BEGIN Task input
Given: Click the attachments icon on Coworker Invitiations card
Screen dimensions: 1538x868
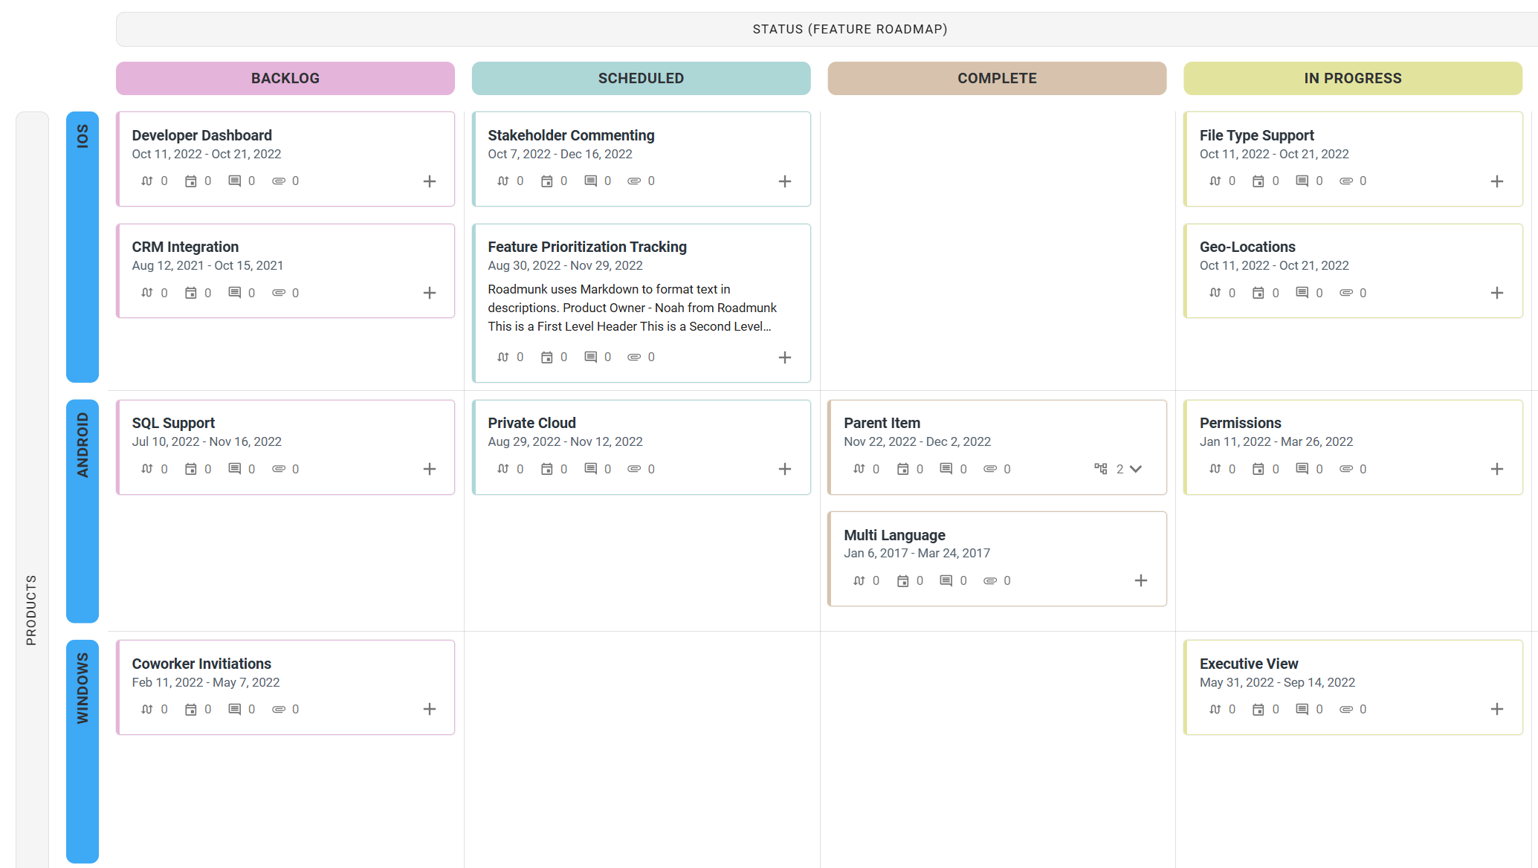Looking at the screenshot, I should [279, 709].
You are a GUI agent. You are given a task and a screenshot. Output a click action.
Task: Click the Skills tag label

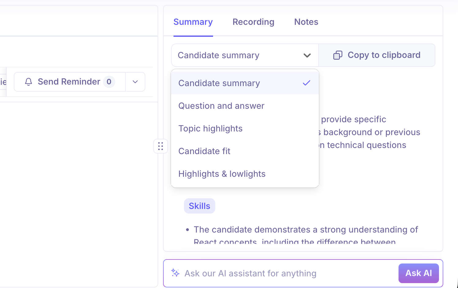click(x=199, y=206)

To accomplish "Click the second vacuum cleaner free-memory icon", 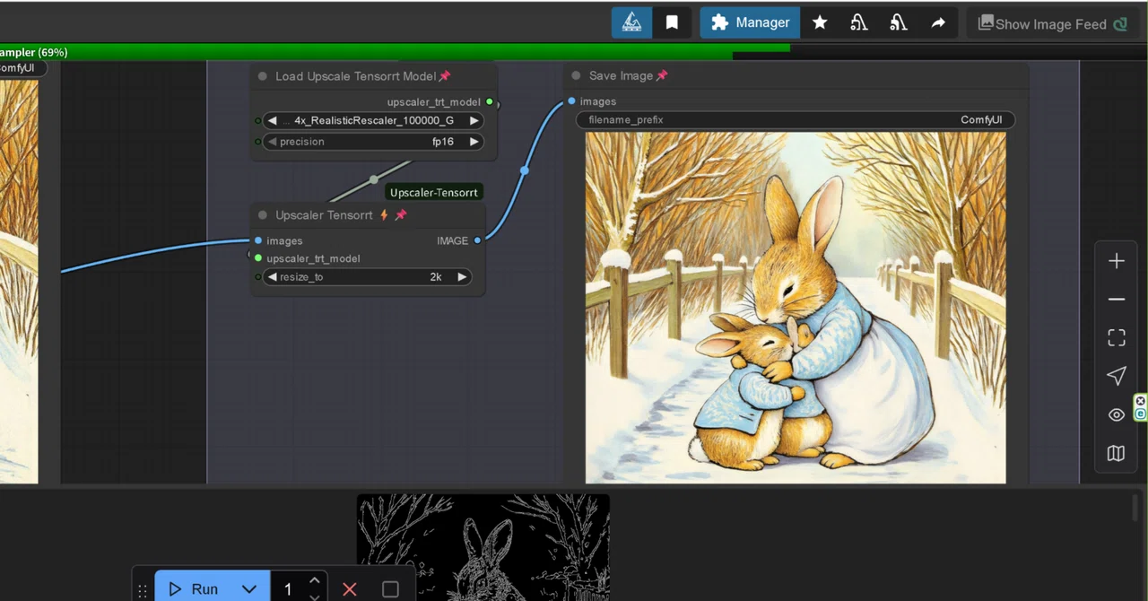I will point(899,23).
END Task input
:: Aim of the exercise ::
No pictures should appear in the copy, which holds exactly the lines from the first line of the data through the line with "You are a GUI" and nothing else.

:: Exercise output ::
Given: Click the attachments icon on Coworker Invitiations card
Screen dimensions: 1538x868
Looking at the screenshot, I should [279, 709].
You are a GUI agent. You are given a task and a screenshot. Output a click action.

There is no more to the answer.